Setelah selesai mandi Naila segera memakai baju dan mengeringkan rambutnya itu. Lalu ia mengikatnya agar terlihat rapi dan tidak berantakan. Setelah selesai, ia pergi keluar kamarnya dan mencari sang Bunda.


"Bunda dari mana tadi?" tanya Naila melihat Bundannya sudah ada di ruang keluarga sedang nonton tivi.


"Oh itu, Bunda di panggil Ibu Rt tadi," jawabnya. Naila duduk di samping Bunda Ila.


"Ada apa?" tanya Naila.


"Hari Minggu besok ada gotong royong, karena kan sudah mau memasukin musim hujan. Jadi harus bersihkan semua got, terus bersih-bersih jalan dan pekarangan. Biar enak di lihat dan juga tidak menghambat air yang ngalir," jawabnya.


"Terus?" tanya Naila lagi sambil mengambil cemilan astor yang ada di atas meja. Ia memakannay sambil dengerin omongan sang Bunda.


"Ya karena kita gak ada cowoknya di rumah ini, jadi Bunda harus urunan lima puluh ribu. Atau ngasih makanan buat para laki-laki yang bekerja gotong royong nanti."


"Terus Bunda pilih mana?" tanya Nail sambil menikmati astornya.


"Ya, Bunda milih bayar aja. Bunda kasih uang seratus ribu, biar gak ribet juga kan?"


"Iya juga sih."


"Kamu sudah lama pulangnya?"


"Enggak sekitar setengah jam yang lalu."


"Oh berarti, Bunda pergi. Kamu datang ya. Untung sama Bunda gak di kunci pintunya, khawatir kamu datang. Gimana tadi pestanya?" tanya Bunda Ila sambil menatap putrinya yang tak berhenti makan astor.


"Tegang, Bun."


"Kok tegang?" tanya Bunda Ila dan akhirnya Naila pun menceritakan situasi di sana. Tentang Alex dan Alexa yang ternyata saudaraan dengan Alfa dan keluarganya. Dan lagi, Naila ketemu orang tua Marfel, mantan calon mertuanya.
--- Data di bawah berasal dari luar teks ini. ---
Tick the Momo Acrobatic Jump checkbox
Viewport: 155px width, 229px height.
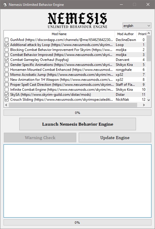pyautogui.click(x=6, y=75)
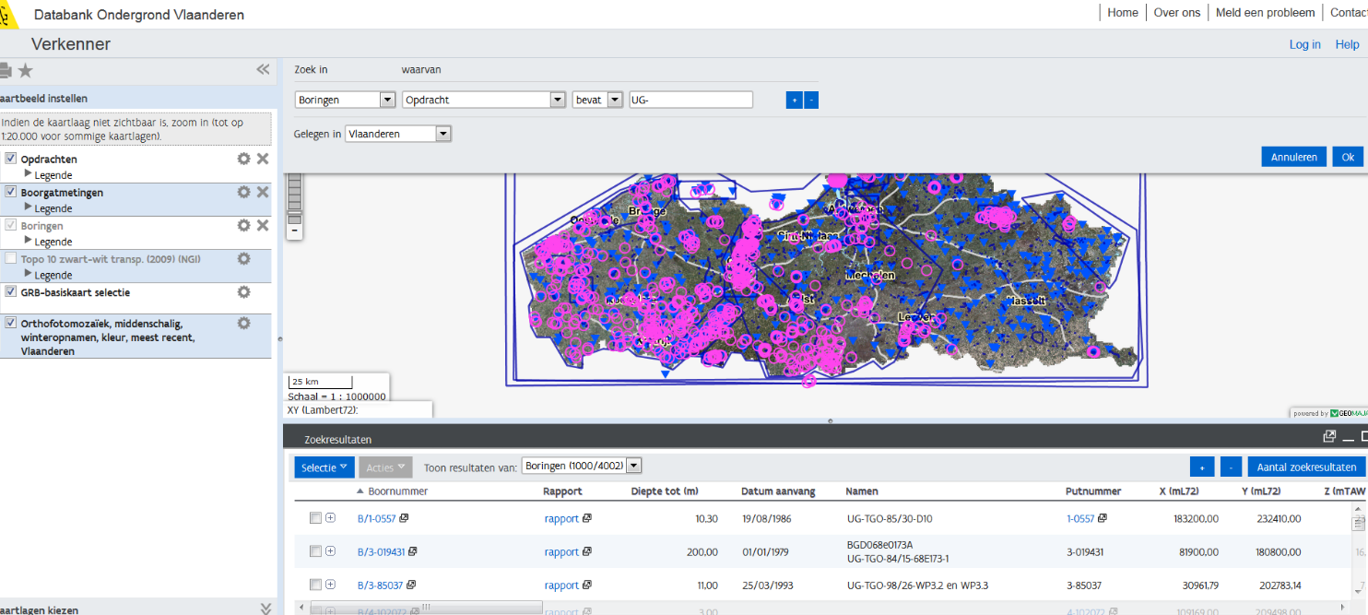Collapse the left panel with double chevron
This screenshot has height=615, width=1368.
263,69
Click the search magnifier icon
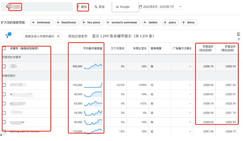243x141 pixels. click(x=6, y=6)
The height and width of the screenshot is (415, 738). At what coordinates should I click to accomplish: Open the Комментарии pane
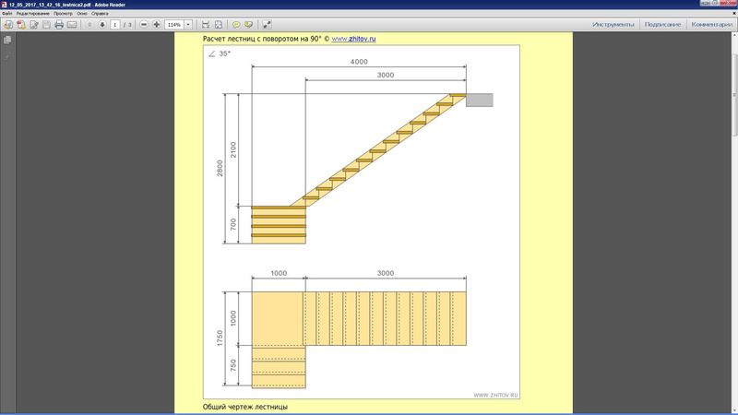pos(711,24)
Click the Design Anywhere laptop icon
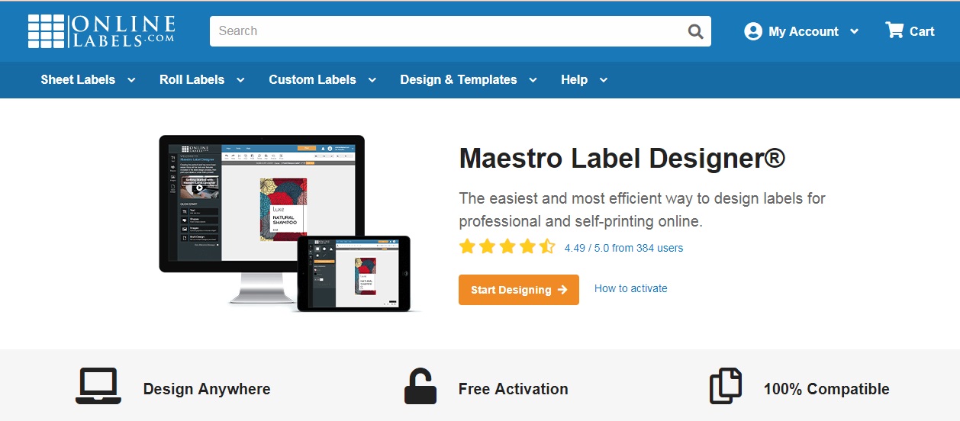The image size is (960, 421). (98, 386)
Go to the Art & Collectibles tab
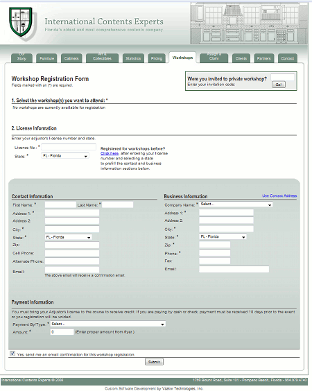The height and width of the screenshot is (391, 312). pos(102,58)
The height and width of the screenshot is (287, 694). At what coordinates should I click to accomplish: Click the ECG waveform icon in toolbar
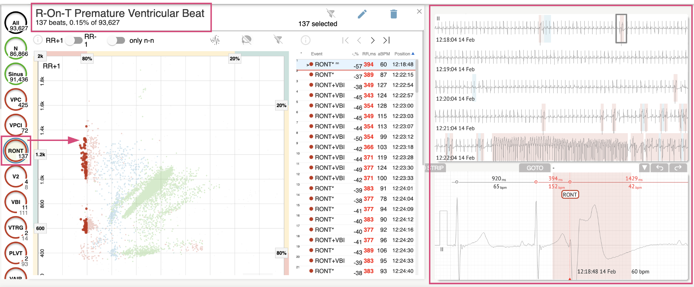(x=215, y=40)
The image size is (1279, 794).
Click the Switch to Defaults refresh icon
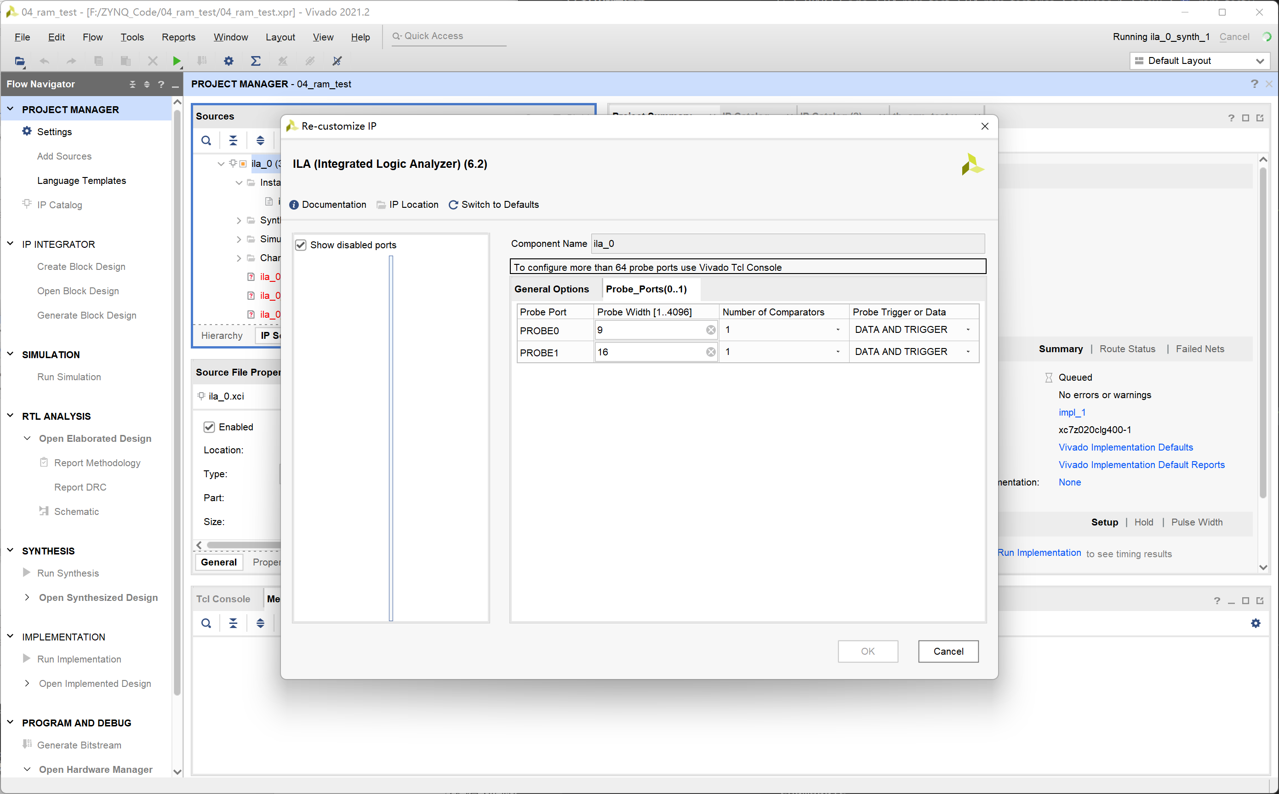453,205
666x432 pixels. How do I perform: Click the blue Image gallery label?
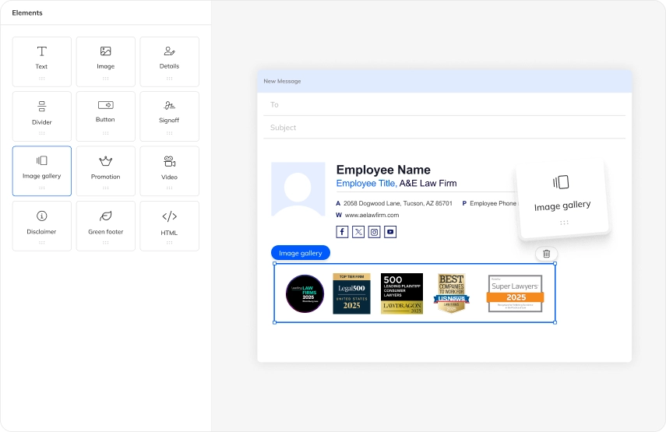pos(301,253)
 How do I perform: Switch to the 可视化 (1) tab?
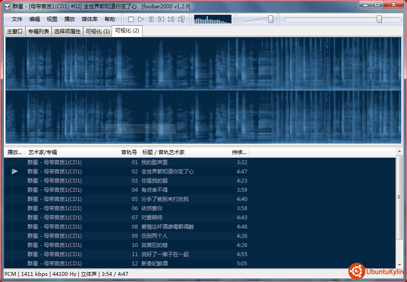[98, 32]

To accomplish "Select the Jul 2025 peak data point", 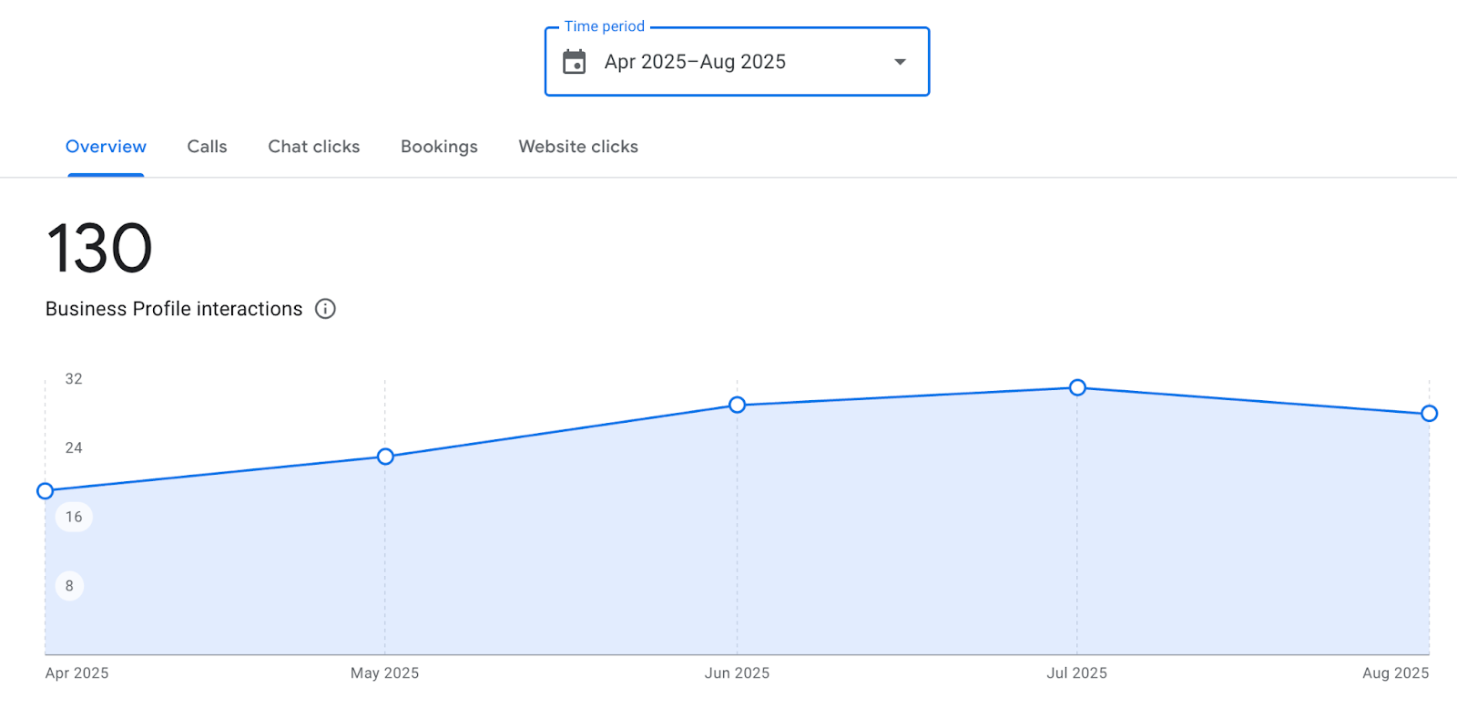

"Iyalah, Bun. Setelah menyapa dan memberikan kadonya ke Mamanya Alexa, aku langsung menyapa saudara-saudaranya Alexa, dan ternyata Mas Adrian yang pernah ketemu kita di rumah sakit, ingat gak Bun. Nah itu kakak laki-laki Alexa Bun, kaka pertamanya," jawab Naila.


"Ternyata dunia ini sempit ya, Nai," canda Bunda Ila biar gak tegang.
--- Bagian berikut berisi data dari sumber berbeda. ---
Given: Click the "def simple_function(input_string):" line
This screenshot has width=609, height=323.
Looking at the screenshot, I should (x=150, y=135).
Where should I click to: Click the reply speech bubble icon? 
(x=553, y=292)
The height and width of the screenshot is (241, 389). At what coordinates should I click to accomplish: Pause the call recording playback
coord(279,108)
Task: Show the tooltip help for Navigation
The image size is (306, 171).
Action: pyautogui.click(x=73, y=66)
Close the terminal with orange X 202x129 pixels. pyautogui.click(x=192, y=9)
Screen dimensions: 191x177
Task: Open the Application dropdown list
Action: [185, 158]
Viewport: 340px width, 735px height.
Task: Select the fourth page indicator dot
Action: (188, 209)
"Iya, Bun. Aku gak nyangka akan ketemu sama mereka semua, dan lagi teman dekat aku pun masih satu lingkungan dengan mereka."


"Terus kamu nyapa keluarga Alfa juga?"


"Iya, pasti Bun. setelah menyapa Mas Adrian, Mas Andre dan Alex. Aku menyapa Tante Arini, Om Antoni, Alfira dan Alfa. Dan tau gak sih, kalau tadi siang pas ke Mall. Kita kan ketemu Tante Arini dan Tante Arini pergi ke Mall karena buat beli hadiah untuk orang tua Alexa dan kita pun sama hehe. Andai tau, mungkin aku akan berangkat bareng Tante Arini. Terus setelah menyapa mereka, aku juga menyapa Om Atmaja sama Tante Maria."
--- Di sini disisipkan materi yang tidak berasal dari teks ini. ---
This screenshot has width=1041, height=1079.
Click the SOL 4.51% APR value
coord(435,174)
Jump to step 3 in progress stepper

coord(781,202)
"Sikap mereka ke kamu gimana?"


"Biasa aja, sama kayak dulu. Malah Tante Maria tadi minta foto bareng aku, banyakk lagi fotonya."


"Mungkin mau di kasihkan ke Marfel, Nai."


"Entahlah, aku gak peduli."


"Kamu dah gak cinta sama Marfel, Nai?"


"Ada, tapi sedikit sudaht tak seperti dulu lagi. Yang menggebu-gebu.'


"Syukurlah."


"Tapi aku janji sama Tante Maria jika Minggu depan aku mau ke sana, mau main ke rumahnya."


"Iya sudah main aja ke sana, toh gak ada Marfel kan?"


"Iya, Bun. Tapi aku sebentar aja di sana, gak enak juga."


"Iyalah, ngapain juga lama-lama, kamu aja belum jadi mantunya," goda Bunda Ila membuat Naila malu sendiri.


Mereka pun mengobrol santai sampai adzan maghrib terdengar, barulah Bunda Ila pergi ke kamarnya untuk sholat. Naila yang lagi halangan pun tetap di sana, nonton tivi sambil makan astor, entah kenapa sekarang ia lebih suka astor ketimbang yang lain.